» PARTS OF THE EXERCISE:
[A] In the interview excerpt on developing a big idea, condense the paragraph that begins "But usually there’s something" into a short bulleted list that keeps its main facts.
[B] Write what comes next in the interview excerpt on developing a big idea, starting right after its final sentence.
++++ DOCUMENT EXTRACT
And then the big idea, I mean it’s a hard one to articulate, because sometimes it can just come from anywhere. What I tend to do is plow through all of that, the reading and the research stuff at the very start. So that’s all in there. And then I’ll just leave it for a few days. I’ll go away, just let some thoughts fester in there. Usually after about 24 to 48 hours of that, I could wake up in the middle of the night, the baby will be crying or whatever and I’ll be like, “Ah, what’s that?” I’ll get my phone out. There’ll be a couple of headlining ideas or even just a couple of angles, which I know is an angle into how I’m going to build this big idea. And it might just be a couple of words.

So if I’m writing about headphones, if it’s like I want to talk about comfort, I might go into, “Okay, oh I could talk about the comfiest things in the world.” So what’s that? “Okay, you’ve got… What’s the fluffiest thing? Pillows, clouds,” so that I’m in the middle of the night, just going, jotting all of this stuff down. It might not come to anything. I might read it two days later and go, “Yeah, that was a load of… What’s the point?”

But usually there’s something within those really early rough notes that will form the basis of an idea that I can take to the next stage. And those ideas, yeah, they’re just connecting to usually disparate things. So when I’m thinking about the product, like you said, if my angle is common comfort, I’ll have a thing, I’ll just go round the houses in terms of the word “Comfort.” So even as rudimentary as at the start of most jobs, I’ll get a sheet of paper, cut it into four boxes, and in the top left box I’ll do experiences. So my own experiences of that product and the top right box are synonyms. So other words for that product, the bottom left is idioms. So, common phrases and cliches. Most of that’s just to discount all the obvious ones really. And then in the bottom one rhymes.
++++++++
++++ RECORDS SHOWN
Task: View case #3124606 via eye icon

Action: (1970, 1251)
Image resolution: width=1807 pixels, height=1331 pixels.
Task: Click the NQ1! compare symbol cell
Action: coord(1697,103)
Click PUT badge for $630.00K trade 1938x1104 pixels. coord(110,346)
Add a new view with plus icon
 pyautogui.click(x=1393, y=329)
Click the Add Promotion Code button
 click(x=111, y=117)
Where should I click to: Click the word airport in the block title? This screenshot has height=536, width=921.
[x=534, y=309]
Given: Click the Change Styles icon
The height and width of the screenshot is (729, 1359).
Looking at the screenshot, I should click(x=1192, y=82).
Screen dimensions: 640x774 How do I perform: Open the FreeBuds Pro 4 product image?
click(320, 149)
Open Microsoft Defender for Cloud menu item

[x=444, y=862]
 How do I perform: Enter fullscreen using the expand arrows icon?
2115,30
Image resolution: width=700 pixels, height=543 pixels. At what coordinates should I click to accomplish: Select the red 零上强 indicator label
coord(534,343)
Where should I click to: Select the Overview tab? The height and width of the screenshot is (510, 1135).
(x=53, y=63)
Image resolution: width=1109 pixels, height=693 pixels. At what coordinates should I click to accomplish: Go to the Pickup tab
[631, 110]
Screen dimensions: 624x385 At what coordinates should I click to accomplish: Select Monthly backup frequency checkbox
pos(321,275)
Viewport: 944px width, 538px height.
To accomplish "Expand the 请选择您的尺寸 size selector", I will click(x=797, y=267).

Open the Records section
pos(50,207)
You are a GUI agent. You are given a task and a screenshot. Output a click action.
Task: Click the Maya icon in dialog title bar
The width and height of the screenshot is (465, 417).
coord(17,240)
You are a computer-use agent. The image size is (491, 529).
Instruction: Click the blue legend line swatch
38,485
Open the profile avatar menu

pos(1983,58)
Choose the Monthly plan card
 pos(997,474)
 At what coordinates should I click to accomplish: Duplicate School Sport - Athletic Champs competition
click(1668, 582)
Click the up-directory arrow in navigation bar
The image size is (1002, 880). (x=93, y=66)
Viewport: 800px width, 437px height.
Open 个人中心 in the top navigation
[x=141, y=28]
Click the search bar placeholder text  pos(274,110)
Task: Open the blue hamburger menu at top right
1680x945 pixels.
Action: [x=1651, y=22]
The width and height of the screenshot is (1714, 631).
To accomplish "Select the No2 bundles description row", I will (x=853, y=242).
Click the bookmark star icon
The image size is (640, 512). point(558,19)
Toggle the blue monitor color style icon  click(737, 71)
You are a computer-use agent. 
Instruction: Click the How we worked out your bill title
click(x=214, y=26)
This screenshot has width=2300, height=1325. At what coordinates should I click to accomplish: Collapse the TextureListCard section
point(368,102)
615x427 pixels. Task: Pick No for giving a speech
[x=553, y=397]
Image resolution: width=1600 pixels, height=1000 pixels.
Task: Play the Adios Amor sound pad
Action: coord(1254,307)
++++++++
» WRITTEN ANSWERS:
[A]
- Something in the early rough notes usually becomes the basis of an idea that moves to the next stage.
- These ideas usually connect disparate things.
- With an angle such as comfort, the speaker explores the word from every direction.
- At the start of most jobs, a sheet of paper is cut into four boxes:
  - Top left: experiences, meaning the speaker's own experiences of the product
  - Top right: synonyms, meaning other words for the product
  - Bottom left: idioms, meaning common phrases and clichés, mainly so the obvious ones can be ruled out
  - The remaining bottom box: rhymes

[B]
So I go from an initial inkling of the big idea, to having a load of suitable words that I can play around with. So once those initial ideas are down, that’s when I start building on, it’s almost like an idea… A vocabulary that I can use, per big idea. And then again, I’ll just play around with that, leave it a day or two. And again, it’s crucial, back to the advice I can give to junior copywriters and copywriters wanting to take that next leap. Time is just crucial. And I know at agencies, you don’t really get it as much as you should. If you free your lunch, try and build two weeks into it, coming up with an idea. Don’t say, “Oh yeah, I’ll get back to you in two days.” Because your brain hasn’t got that time to process it and do all that crucial thinking.

So yeah, back to the idea. I’ve done my initial research and thinking I’ve got the words down and then that’s where the connections will start firing. Then I’ll be playing around with the word. So one of them rhymes or one of them idioms. If it was music, it might be a popular phrase with the word music in for earphones, you know, “Music to your ears”, I might change the word ears around, “Music to your eyes” if they add a visual connection, or “Music to your…” And I’ll just be playing around with all of these different phrases, and that might just magically form the perfect line which the idea can hang off.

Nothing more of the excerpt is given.